Items from a data source
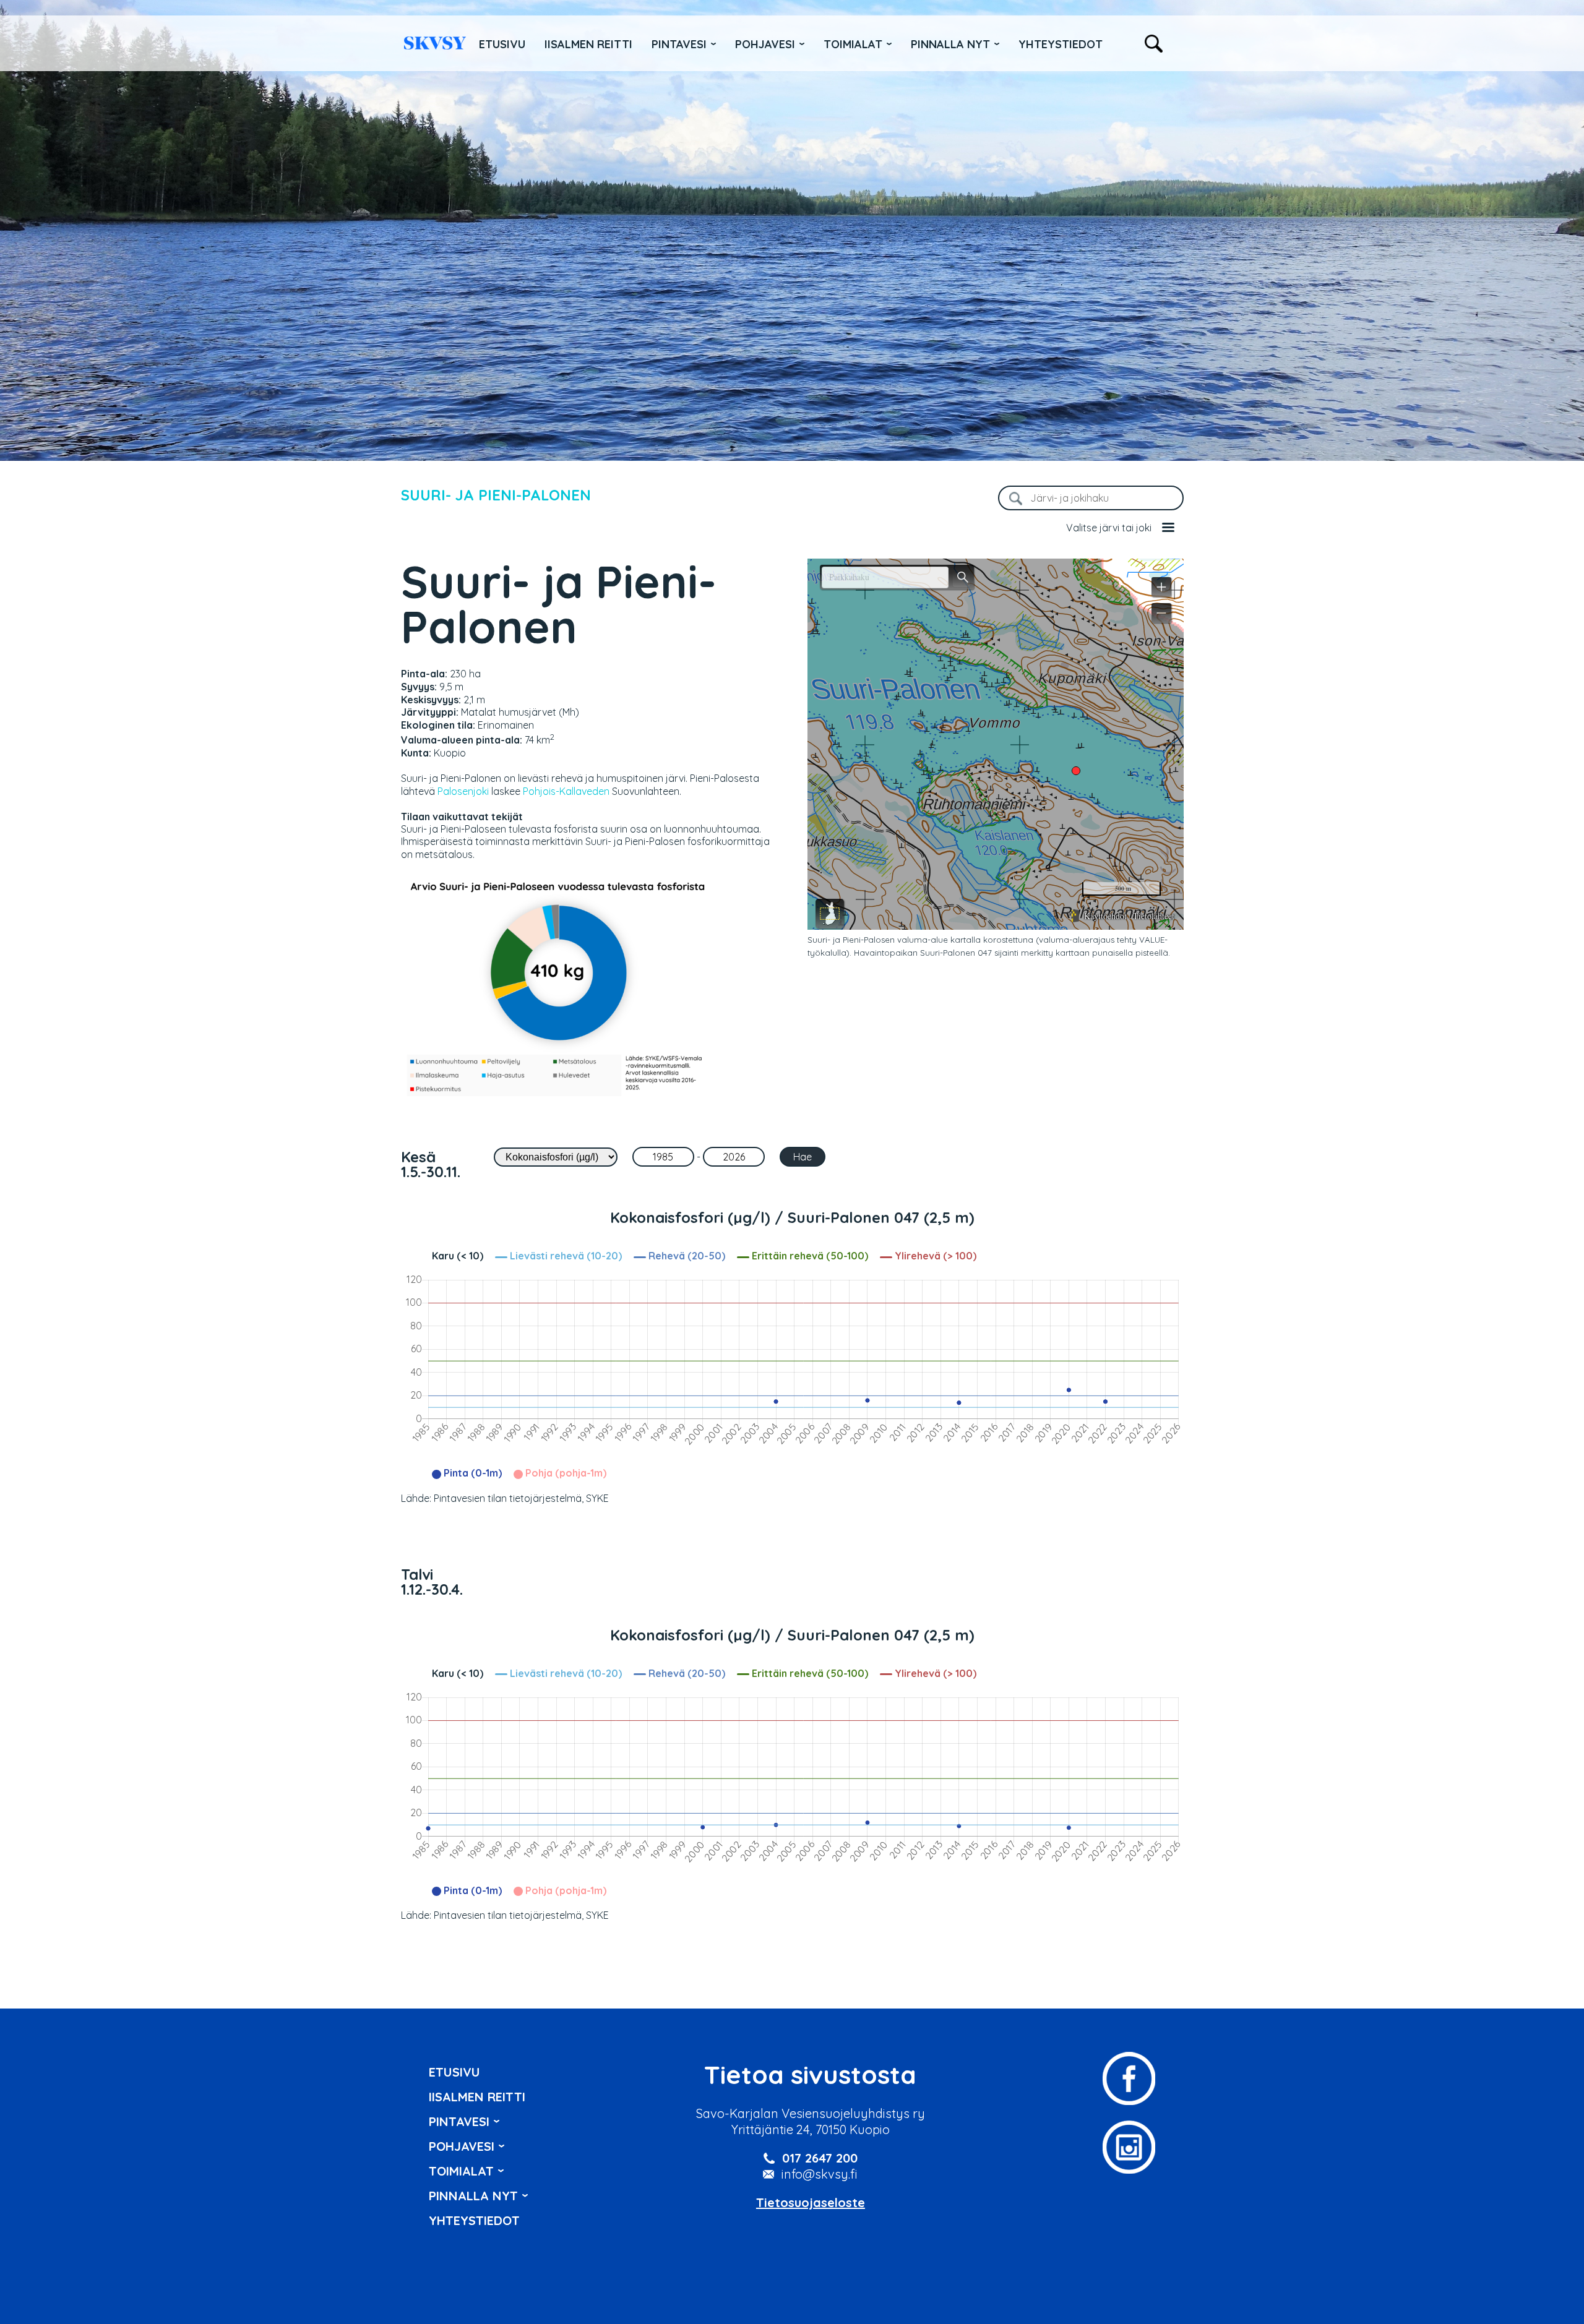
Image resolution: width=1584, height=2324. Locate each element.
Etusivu (502, 44)
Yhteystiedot (1060, 44)
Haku (1154, 44)
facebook (1129, 2078)
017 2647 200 (820, 2158)
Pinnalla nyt (950, 44)
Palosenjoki (463, 791)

Aim of the exercise
All lines from the one containing "Yhteystiedot (1060, 44)" to the end of the data above are to be set down exactly; no others belong in the answer.

Solution for this task
Yhteystiedot (1060, 44)
Haku (1154, 44)
facebook (1129, 2078)
017 2647 200 (820, 2158)
Pinnalla nyt (950, 44)
Palosenjoki (463, 791)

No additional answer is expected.